(Text segment)


* During this trip I read an extraordinary book, "Three Steps, One Bow" by Hung Ju and Hung Yo of the Gold Mountain Monastery in SF. It was gifted to me by Aarthi, who coincidentally had just traveled to Ladakh herself. This was one of the best books I have ever read, one of those rare ones where you never want it to end and despair as the thickness of unread pages dwindles thinner and thinner. It spoke to me clearly and deeply. The two monks chronicle their daily experiences during an 1,100 mile bowing pilgrimage from San Francisco to Marblemount, WA. The pilgrimage was amazing. It gave me great inspiration that anyone of us can do something great and meaningful. They faced incredible difficulties, from injuries to being arrested to being physically and verbally abused to nearly being hit by traffic. So many people tried to convert them or tell them they were crazy. But there were so many that were moved by the bowing monks. What I loved most about the book was how the monks themselves wrote and reflected. They were two just delightful, aware, humble, gentle, humorous dudes. I laughed so many times, and I teared up couple times too. I loved some of their reflections that were more spiritual:
  • To me, the river is a reminder of the ever-flowing stream of thought that runs in the mind. In Chinese, this flow is called wang syang (false thinking). This superflous cogitation is constantly making discriminations; dividing and categorizing, breaking up a fundamentally undifferentiated reality into myriads of pieces. Of course the pieces seem to be reality, too, but we become confused by these false projections, and greedily seek what we think is "good" and reject what is "bad". The superficial boundaries of "mine" and "others" are falsely established. From this arises quarreling and all manner of afflictions, up to and including world wars, and it's all simply because we are confused by this river of thought. -- Hung Ju
  • The Buddha says that in his efforts to describe the true mind, his is like someone who wishes to show a friend the full moon. He points to the moon with his finger, but the friend misunderstands and thinks that the finger is the object of attention. But he is doubly deluded, for not only does he not see the real moon, he doesn't see the finger for what it really is. Just as the pointing finger is not the moon, the language which is used to refer to or point out our inherent enlightenment is not itself enlightenment. One must be careful not to seize on language as ultimately true or real, of it is transcended by the fundamentally pure, clear Buddha-nature. --Hung Yo
I have a feeling I will keep these two monks and their journey in my mind and heart for a long time to come.

(End Text segment)
(Data to examine)

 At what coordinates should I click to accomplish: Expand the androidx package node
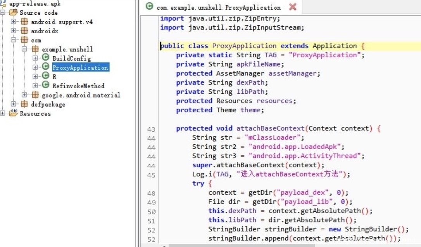(14, 31)
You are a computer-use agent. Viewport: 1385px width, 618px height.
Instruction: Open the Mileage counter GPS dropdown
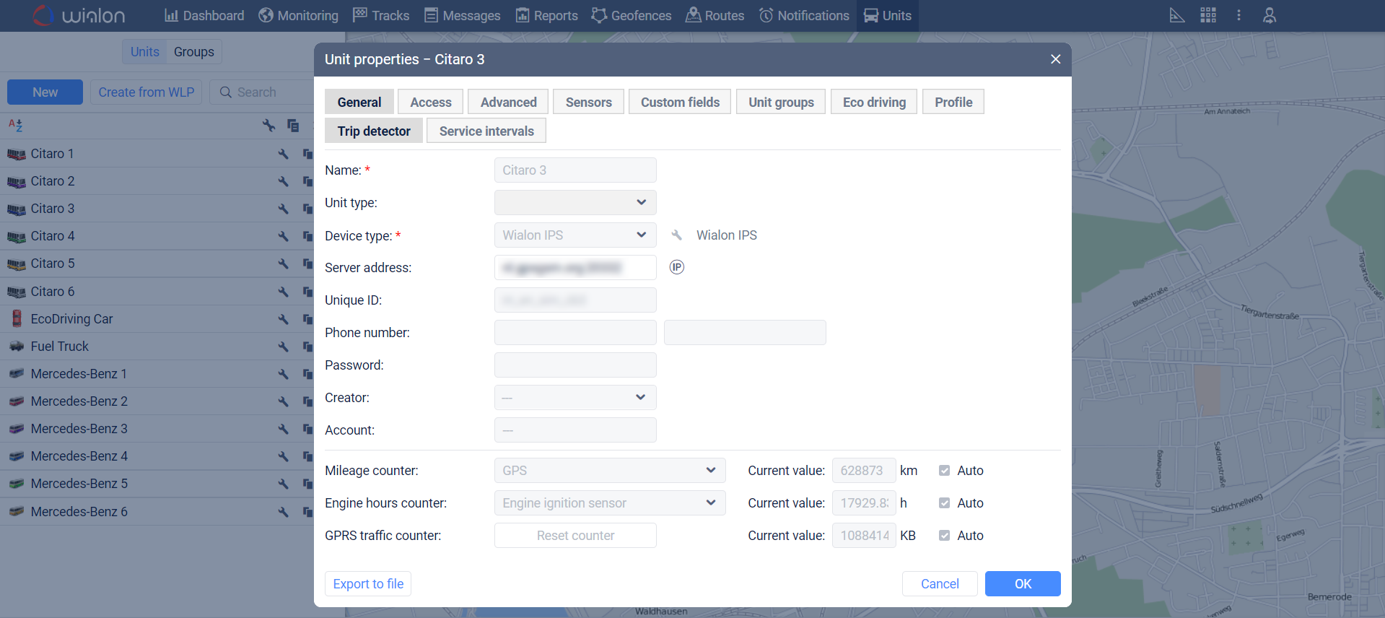pyautogui.click(x=609, y=471)
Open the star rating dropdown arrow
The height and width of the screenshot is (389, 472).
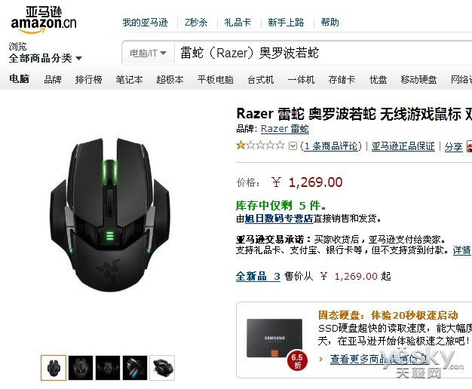click(x=293, y=146)
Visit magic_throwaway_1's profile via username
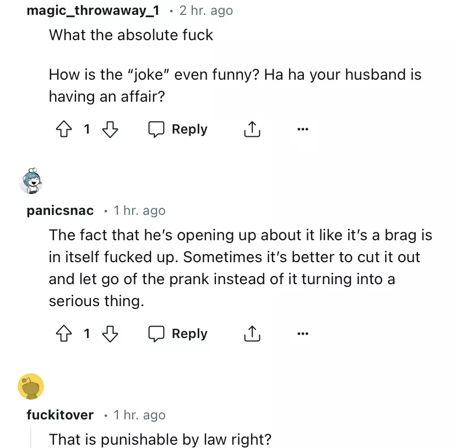 [x=93, y=10]
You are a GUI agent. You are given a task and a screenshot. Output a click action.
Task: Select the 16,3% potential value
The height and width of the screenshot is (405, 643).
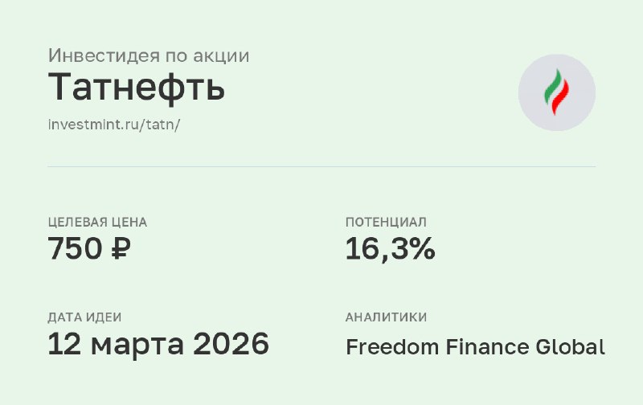pyautogui.click(x=391, y=249)
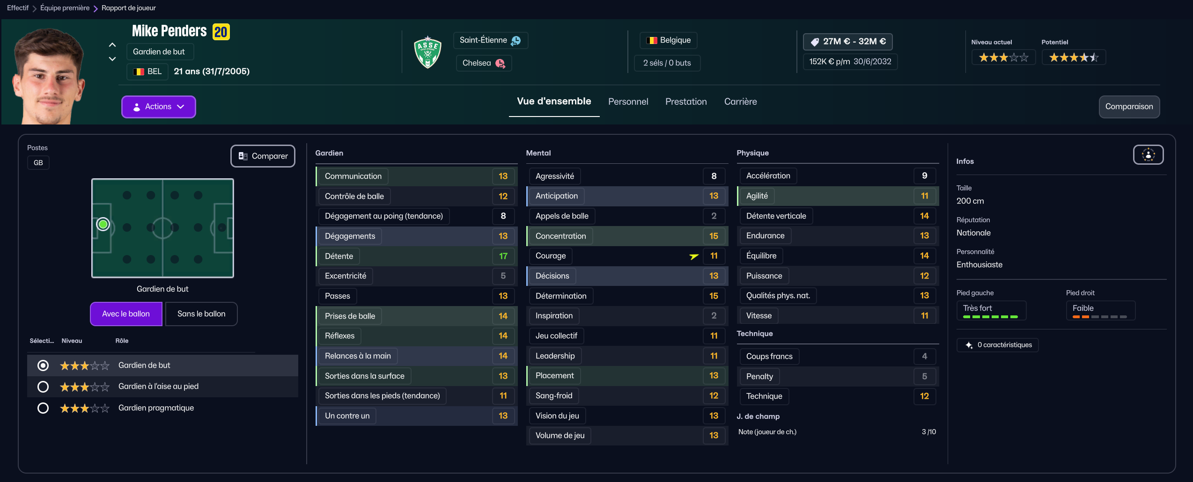Go to previous player with up chevron
Image resolution: width=1193 pixels, height=482 pixels.
112,45

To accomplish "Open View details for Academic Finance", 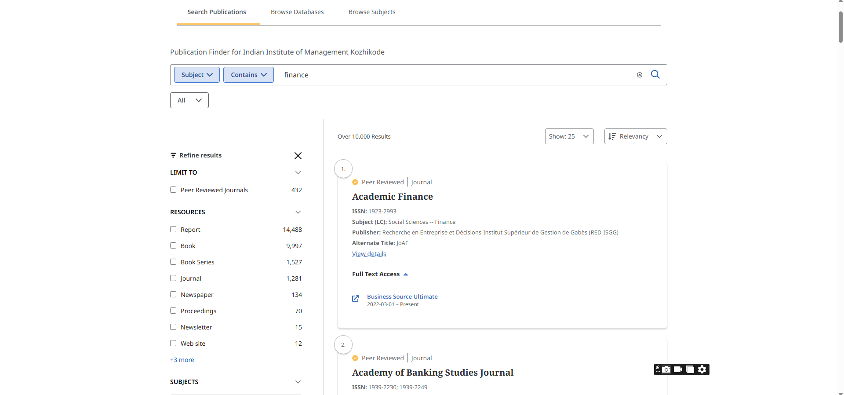I will coord(369,254).
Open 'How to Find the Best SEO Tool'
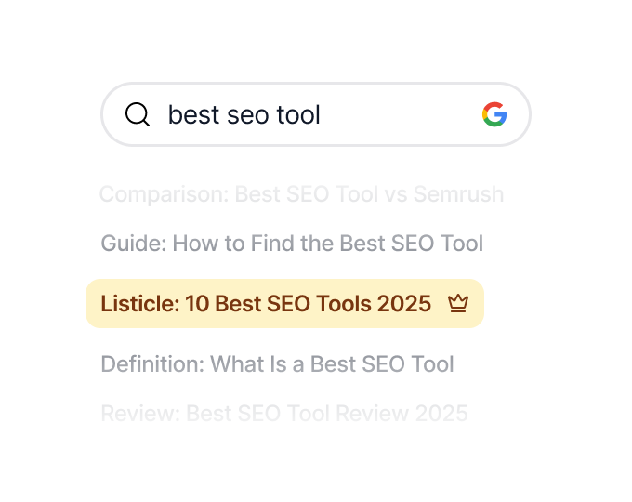Screen dimensions: 632x502 click(x=328, y=244)
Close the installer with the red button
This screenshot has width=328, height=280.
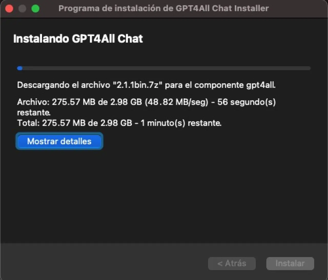(x=9, y=9)
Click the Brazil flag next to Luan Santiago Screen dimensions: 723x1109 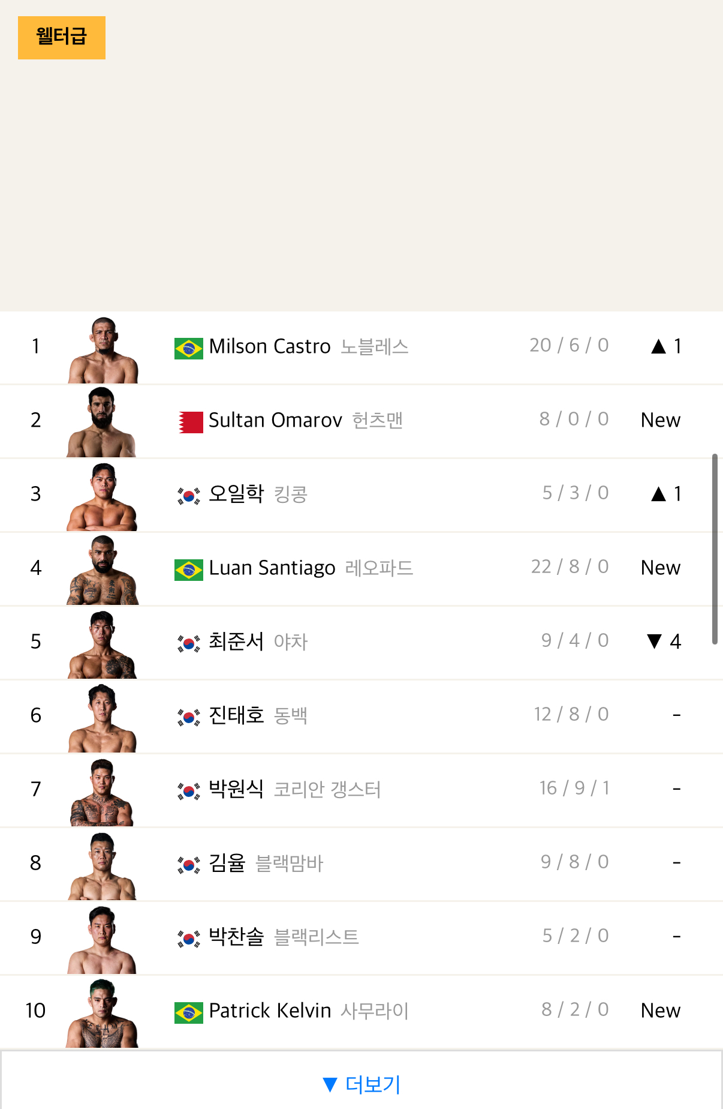pos(189,568)
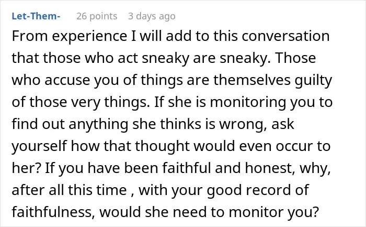Click the word "thought" in the comment
Screen dimensions: 366x227
pyautogui.click(x=162, y=146)
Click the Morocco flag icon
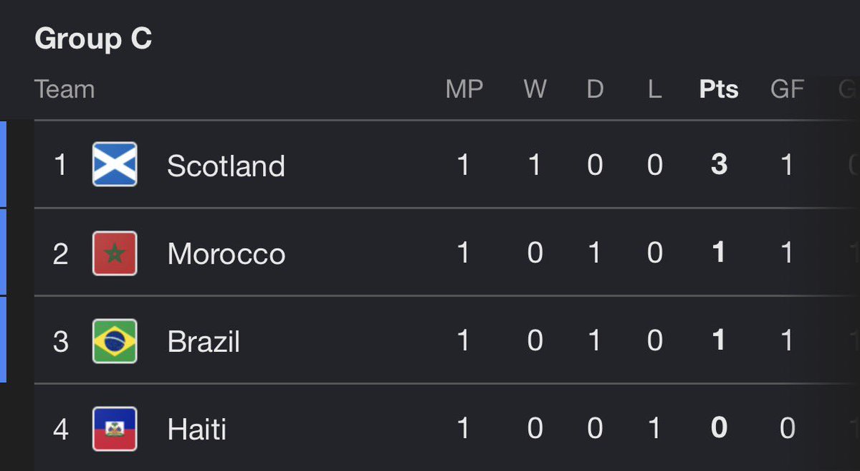 tap(115, 253)
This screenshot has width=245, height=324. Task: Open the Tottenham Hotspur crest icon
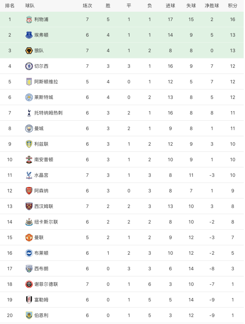tap(29, 113)
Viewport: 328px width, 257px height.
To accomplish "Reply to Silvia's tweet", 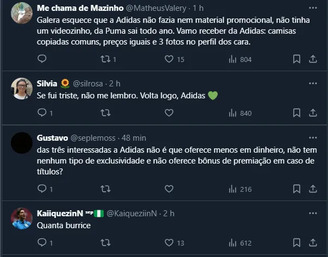I will (42, 113).
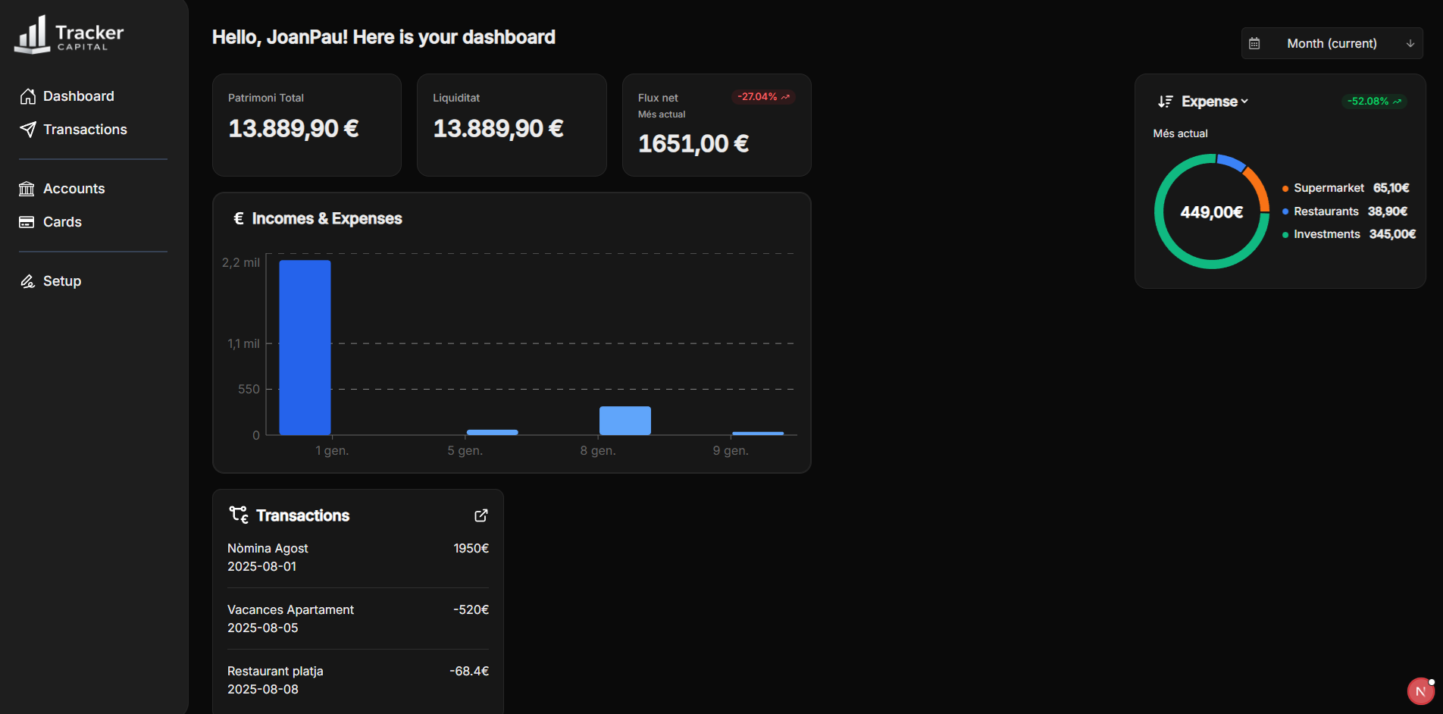
Task: Click the Transactions paper plane icon
Action: 28,130
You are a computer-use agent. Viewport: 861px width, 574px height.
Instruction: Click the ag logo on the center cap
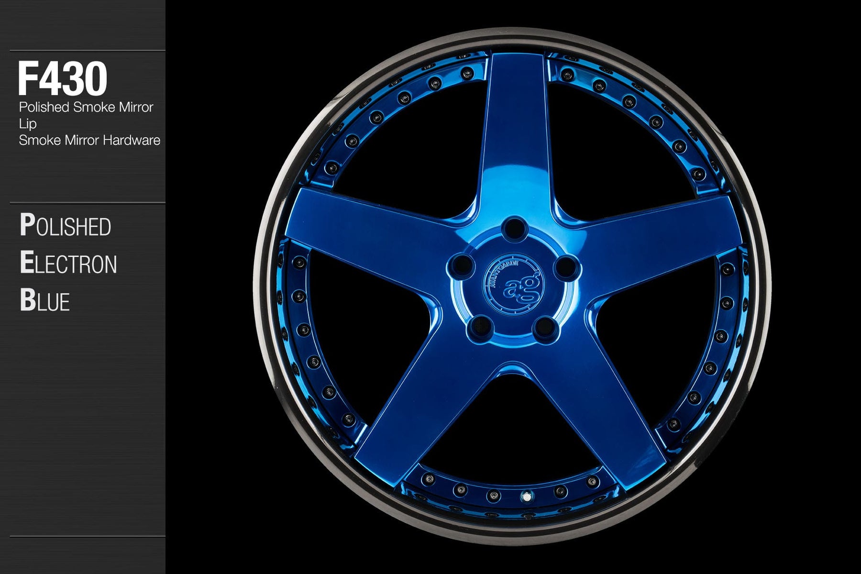(x=513, y=285)
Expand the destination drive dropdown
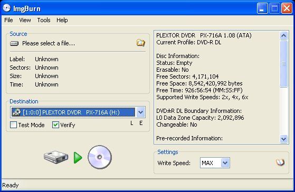Image resolution: width=295 pixels, height=192 pixels. point(140,112)
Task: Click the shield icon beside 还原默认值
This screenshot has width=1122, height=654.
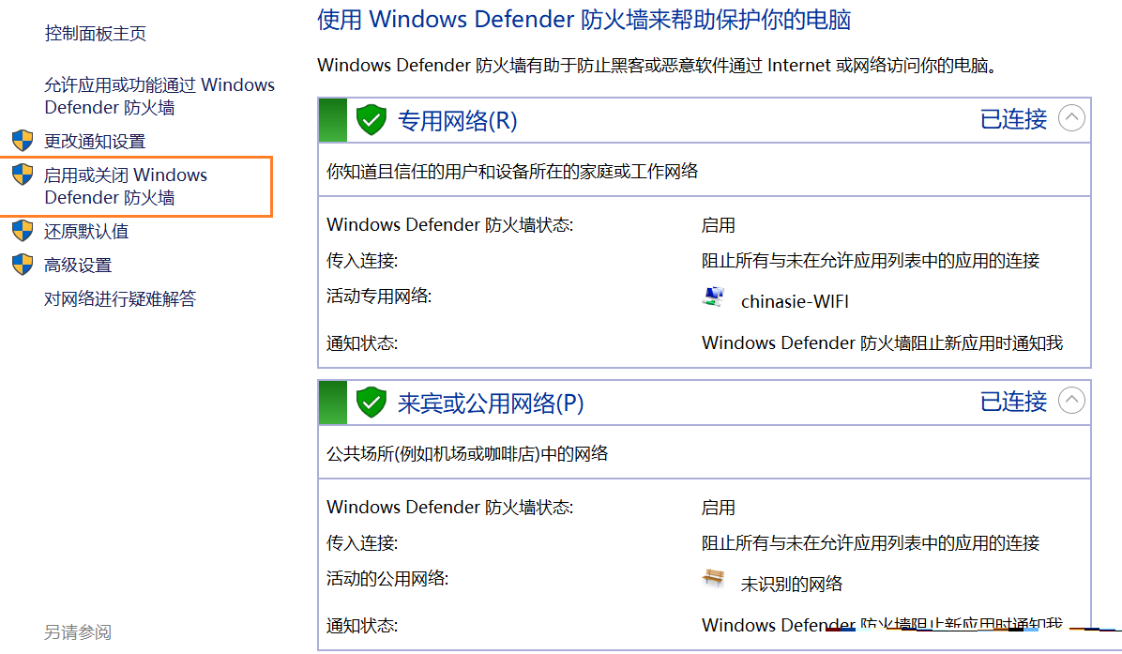Action: click(x=23, y=231)
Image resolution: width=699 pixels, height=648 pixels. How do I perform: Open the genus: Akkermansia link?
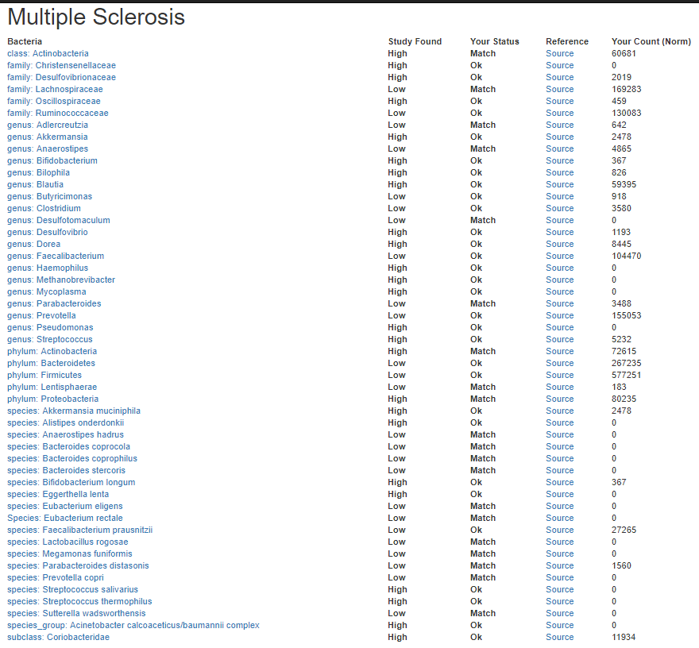[48, 137]
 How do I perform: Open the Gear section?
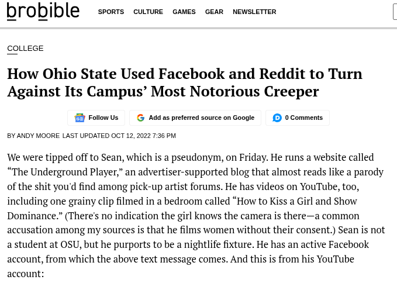[x=214, y=12]
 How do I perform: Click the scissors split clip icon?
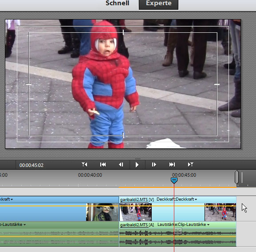[x=178, y=231]
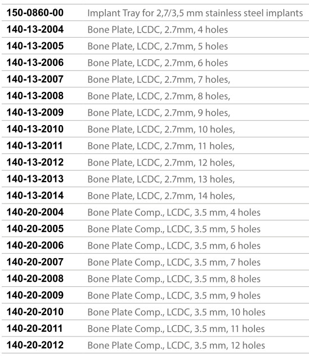Click part number 140-13-2006
The width and height of the screenshot is (309, 359).
click(35, 63)
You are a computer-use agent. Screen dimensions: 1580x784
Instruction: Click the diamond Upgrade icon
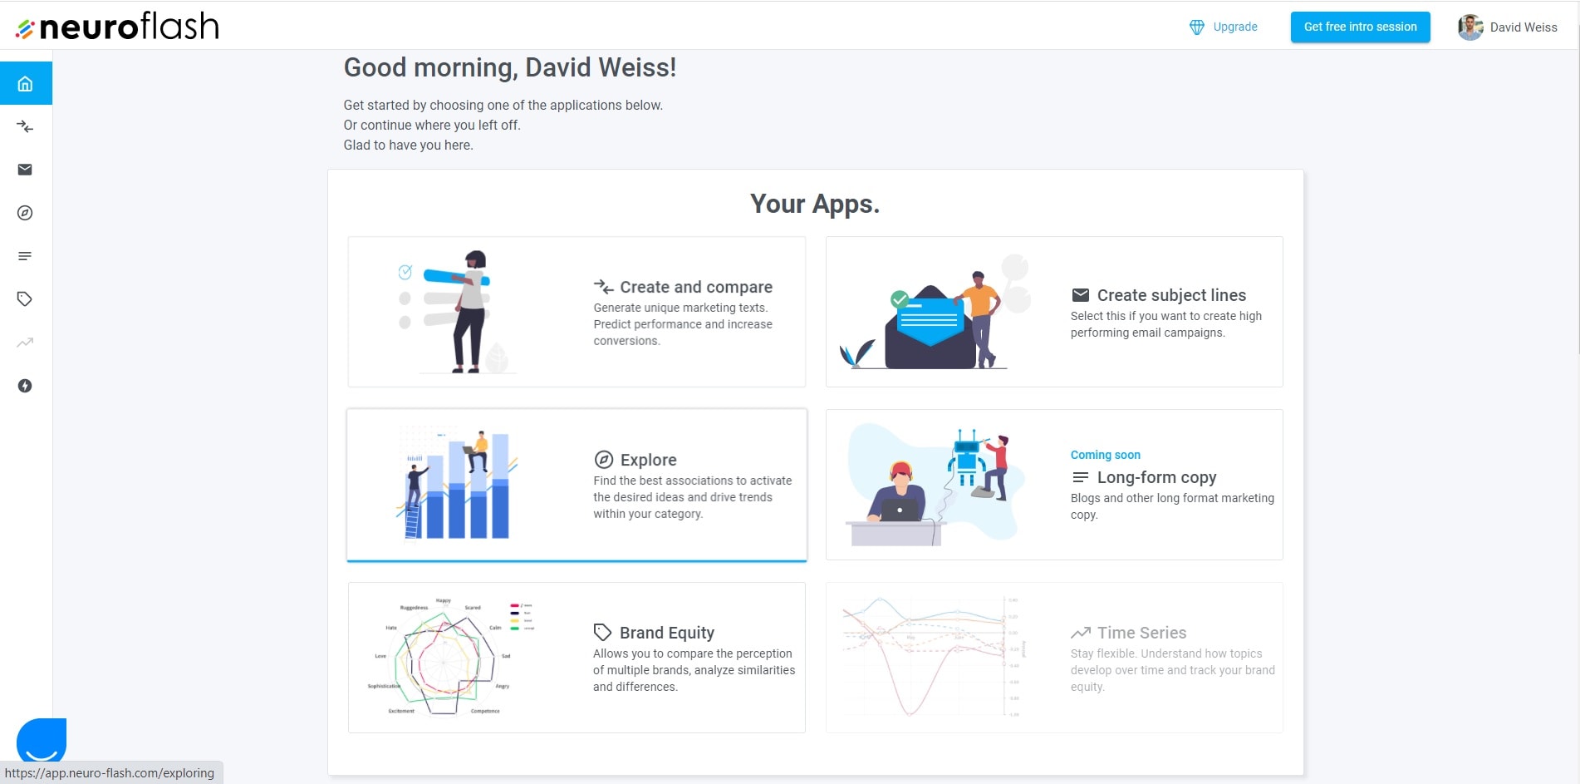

(End Data to examine)

> [Task goal]: Continue the piece about reading "Three Steps, One Bow," picking up after its final sentence.

> [Response box]:
* An aha moment I had during this trek is that I have too much junk in my mind. I am increasingly growing disintersted in accumulating facts. At one point in life I thought being smart meant knowing the most facts. But there are so many useless facts in my head. Nowadays minimalism and simplicity are very popular design paradigms for physical and virtual spaces. I would like to take it one step further and apply minimalism to my inner space.  One of the most rewarding experiments I did on the trek was to completely empty my mind as I walked. For the entire five day trek, with the exception of a few hours here and there, we followed the Markha River through the valley that it had cut. The river was our loyal companion, and it Paras and I grew quite attached to it. I mentioned to him at one point that when we couldn't see it you could  sometimes feel separation anxiety. As I walked, I would try to concentrate so that my mind was totally empty of stray thoughts, and would try to fill my consciousness with the sound of the river and the feeling of my body as I moved. I found it deeply satisfying. What I got out of the practice was some experience in trying to be constantly aware and mentally still while doing intense physical activity. I feel that one ability I lack is taking deep mental stillness off the cushion and into daily life; this trek provided a good opportunity to practice in an intermediate context. I thank the Markha River for the help.